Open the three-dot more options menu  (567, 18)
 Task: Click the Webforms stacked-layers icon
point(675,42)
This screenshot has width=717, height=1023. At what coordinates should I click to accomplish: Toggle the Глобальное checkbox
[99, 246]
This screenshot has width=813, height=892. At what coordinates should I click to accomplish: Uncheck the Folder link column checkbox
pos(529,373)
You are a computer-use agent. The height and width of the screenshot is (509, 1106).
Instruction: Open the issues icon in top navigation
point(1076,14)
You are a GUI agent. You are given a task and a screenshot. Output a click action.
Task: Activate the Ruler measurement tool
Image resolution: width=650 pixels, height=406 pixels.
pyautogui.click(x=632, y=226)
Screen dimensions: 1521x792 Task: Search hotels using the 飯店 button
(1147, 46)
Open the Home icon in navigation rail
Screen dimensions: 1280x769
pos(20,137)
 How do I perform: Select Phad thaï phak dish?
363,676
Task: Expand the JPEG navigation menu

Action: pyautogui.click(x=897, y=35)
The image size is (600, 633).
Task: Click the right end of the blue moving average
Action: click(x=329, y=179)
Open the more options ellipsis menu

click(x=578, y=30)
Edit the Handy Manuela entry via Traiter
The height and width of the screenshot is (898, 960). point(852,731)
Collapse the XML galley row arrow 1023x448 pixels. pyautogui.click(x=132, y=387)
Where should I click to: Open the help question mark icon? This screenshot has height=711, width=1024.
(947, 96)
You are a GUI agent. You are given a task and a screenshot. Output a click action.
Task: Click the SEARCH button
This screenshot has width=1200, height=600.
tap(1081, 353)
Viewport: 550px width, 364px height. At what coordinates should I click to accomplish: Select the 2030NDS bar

........

**TASK STATEMENT:** Copy out the entire listing above exactly.

**WRITTEN RESPONSE:**
Open the three-dot more options menu  (567, 18)
 Task: Click the Webforms stacked-layers icon
point(675,42)
This screenshot has width=717, height=1023. At what coordinates should I click to accomplish: Toggle the Глобальное checkbox
[99, 246]
This screenshot has width=813, height=892. At what coordinates should I click to accomplish: Uncheck the Folder link column checkbox
pos(529,373)
You are a computer-use agent. The height and width of the screenshot is (509, 1106).
Instruction: Open the issues icon in top navigation
point(1076,14)
You are a GUI agent. You are given a task and a screenshot. Output a click action.
Task: Activate the Ruler measurement tool
Image resolution: width=650 pixels, height=406 pixels.
pyautogui.click(x=632, y=226)
Screen dimensions: 1521x792 Task: Search hotels using the 飯店 button
(1147, 46)
Open the Home icon in navigation rail
Screen dimensions: 1280x769
pos(20,137)
 How do I perform: Select Phad thaï phak dish?
363,676
Task: Expand the JPEG navigation menu

Action: pyautogui.click(x=897, y=35)
The image size is (600, 633).
Task: Click the right end of the blue moving average
Action: click(x=329, y=179)
Open the more options ellipsis menu

click(x=578, y=30)
Edit the Handy Manuela entry via Traiter
The height and width of the screenshot is (898, 960). point(852,731)
Collapse the XML galley row arrow 1023x448 pixels. pyautogui.click(x=132, y=387)
Where should I click to: Open the help question mark icon? This screenshot has height=711, width=1024.
(947, 96)
You are a GUI agent. You are given a task and a screenshot. Output a click action.
Task: Click the SEARCH button
This screenshot has width=1200, height=600.
tap(1081, 353)
Viewport: 550px width, 364px height. At what coordinates should I click to accomplish: Select the 2030NDS bar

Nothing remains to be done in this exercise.